Com mais de 400 mil pessoas na rua, se realizou a grande marcha no segundo dia de paralisação geral no Chile. Com uma importante composição de trabalhadores estatais e com a presença massiva dos estudantes que tem organizado barricadas dia e noite, se expressou um sentimento generalizado de descontentamento social e principalmente pela demanda da educação gratuita. O governo de Piñera buscou, durante toda a semana, criminalizar os estudantes que se organizam desde suas estruturas, fazendo barricadas e atos massivos nas ruas para organizar a luta. Há um enorme apoio popular a esta luta, que se expressava não somente na massividade da manifestação, mas também nas demonstrações de solidariedade da população aparecendo nas janelas de suas casas, jogando confetes e cantando as musicas junto aos estudantes e trabalhadores, assim como muitos motoristas de carros buzinando a mesma melodia que a manifestação.

Este descontentamento social avançou na medida em que um importante setor de trabalhadores entrou em cena apoiando as demandas estudantis, e expressando que a possibilidade de uma forte aliança operaria e estudantil pode dar um novo impulso a toda esta mobilização. Gritavam "Adiante, adiante, operários e estudantes!". Como também já se expressava durante toda a semana, o governo preparou uma grande repressão contra a mobilização, desatando uma enorme batalha campal dos estudantes contra os "pacos" (policiais) que se utilizavam de uma série de armas repressivas para dissolver a manifestação, mas os estudantes que se manifestavam com bandeiras dizendo "Nossos ideais são a prova de polícia" mantiveram-se firmes resistindo e combatendo a policia por mais de 4 horas.

As direções reformistas deste movimento de massas não expressam a força e a combatividade para levar esta luta até a vitória, se negando a organizar desde as bases, utilizando-se da auto-organização de trabalhadores e estudantes para massificar ainda mais e organizar ainda mais este movimento para que possam vencer e se tornar um exemplo histórico para toda a América Latina e o mundo inteiro. Ontem, a dura repressão resultou também na morte de um jovem estudante, questão que já começa a gerar grande repudio contra a policia, e que devera se expressar nos próximos dias com mais atos e mobilizações contra este assassinato.

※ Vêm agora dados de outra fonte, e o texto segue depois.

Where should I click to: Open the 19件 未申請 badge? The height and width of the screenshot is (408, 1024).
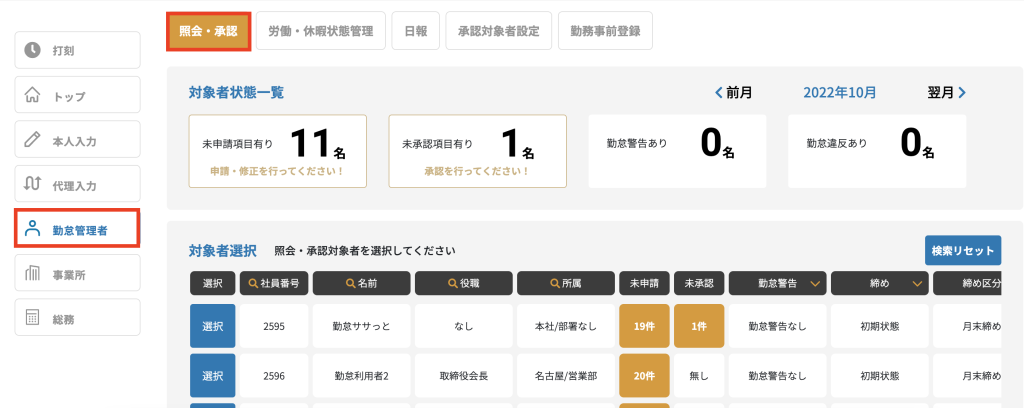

Nós que estamos presentes com uma delegação internacionalista de militantes da FT, participamos de toda a mobilização levando nossa solidariedade e vivendo intensamente este massivo processo da luta de classes chilena, ao lado de nossos camaradas do PTR, que contra qualquer política de dispersão ou freio deste movimento, levantam a auto-organização dos trabalhadores e da juventude, a necessidade de aliança operaria e estudantil, a importância de votar, como fizeram os estudantes da Filosofia (Universidade Nacional do Chile) organismos de auto-defesa que possam fazer frente a toda a repressão do governo. Unificar todas as mobilizações e coordená-las para poder vencer, avançando de todo o descontentamento social para um questionamento deste governo e deste regime, para que a educação não esteja mais a serviço dos empresários e capitalistas, mas a serviço de toda a população e dos trabalhadores! Repudiamos o assassinato do estudante chileno! Basta de repressão, assassinatos e tortura aos que lutam! Os estudantes chilenos têm que vencer!